- [Page excerpt]

________________________

Progarchives, the progressive rock ultimate discography
Wishbone Ash - Nouveau Calls CD (album) cover

NOUVEAU CALLS

Wishbone Ash

Prog Related


From Progarchives.com, the ultimate progressive rock music website

Bookmark and Share
2 stars To write a review of average album from group that I like very, very much, the group that has one extraordinary five star album, 1972 "Argus", is not a pleasant job, but is necessary to evaluate it's real value. One important thing about it is that is recorded by most successful, legendary first and best lineup, more than ten years since they recorded their last album together, which is good, while the other is that album is completely instrumental, which is surprising and a little bit strange. And instead of letting guitars "blowin' free", all songs are restricted below five minutes, most of them with inappropriate keyboard sound and schematic drumming. It seemed that lineup that recorded epics such "Phoenix", "Time Was", "King Will Come" and many other beautiful songs tied up themselves a hands, and the result is significantly under their real possibilities.

There are a few good tracks, that will pleased Wishbone Ash loyal fans, come rain or come shine. For example "Clousseau" (with catchy bass riff, fine guitars playing, melodic drumming and tempo changing), and three typical Ash tracks, composed by tireless Andy Powell, who still waves the Ash flag, "The Spirit Flies Free", "A Rose Is a Rose" and, from that time on, concert standard "The Real Guitars Have Wings" (guess whose).

People who already know Ash, don't need advice. But others who want to feel and hear real Ash, have to listen to their first five studio recordings. This one is stuck somewhere between second and third star rate mark, with significance on third, but with overall impression on second.

Report this review (#78958)
Posted Sunday, May 21, 2006 | Review Permalink
5 stars When people think of Wishbone Ash, what they have in mind is Argus. This is not good. It has been 37 years since they recorded their first, self-titled album and as someone has said, "they can still deliver"; during that time they experimented a lot - and Nouveau Calls is one of their experiments. The best one in my opinion.

Originally enough, there is no vocals on this one. Furthermore, this one is by their *original* line-up (this is to those who have been more or less disappointed by their previous endeavours with different bassists, me being one of them).

The songs may vary little, but the album itself is a great variation to what we heard before. Interesting guitar riffs and an appropriate sound engineering make this one a jewel. The absence of vocals leaves a lot of room for solos and complex harmony-duelling guitars stuff. Some of the songs that particularly stand out are Clousseau, From Soho to Sunset and Something's Happening in Room 602.

________________________

- [List of tasks]
(A) Which tracks do the Nouveau Calls reviews single out as good or standout songs from the album? List every one.
(B) On what date was the two-star review in the Nouveau Calls reviews posted?
You won't need the material after this.

- [Supplied information]
________________________

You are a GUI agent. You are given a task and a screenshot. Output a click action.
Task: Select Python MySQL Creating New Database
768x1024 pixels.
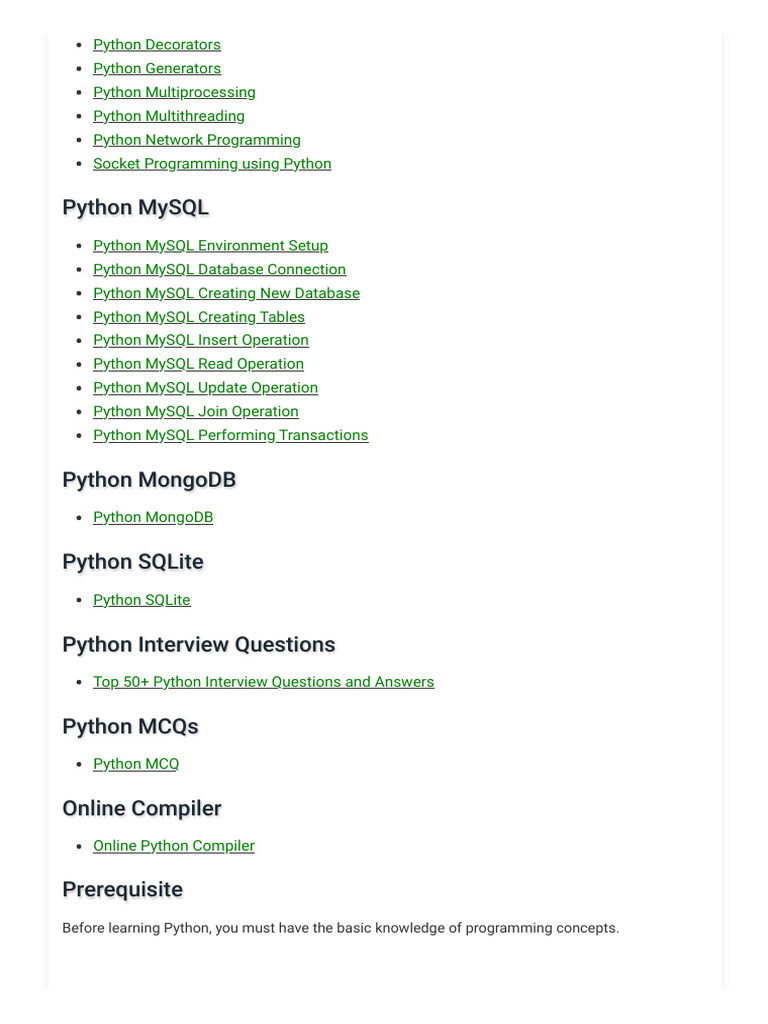[226, 293]
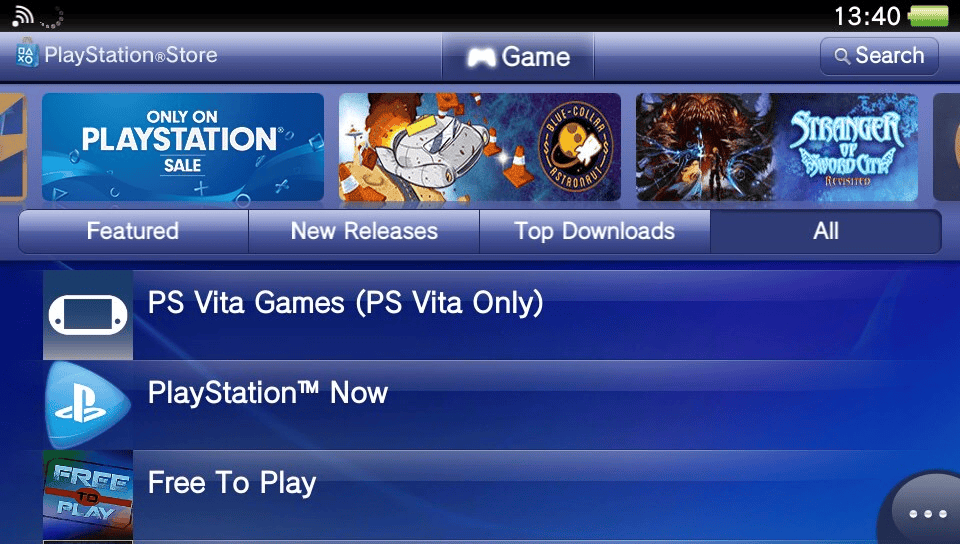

________________________

- [Answers to the tasks]
(A)
- Clousseau
- The Spirit Flies Free
- A Rose Is a Rose
- The Real Guitars Have Wings
- From Soho to Sunset
- Something's Happening in Room 602

(B) Sunday, May 21, 2006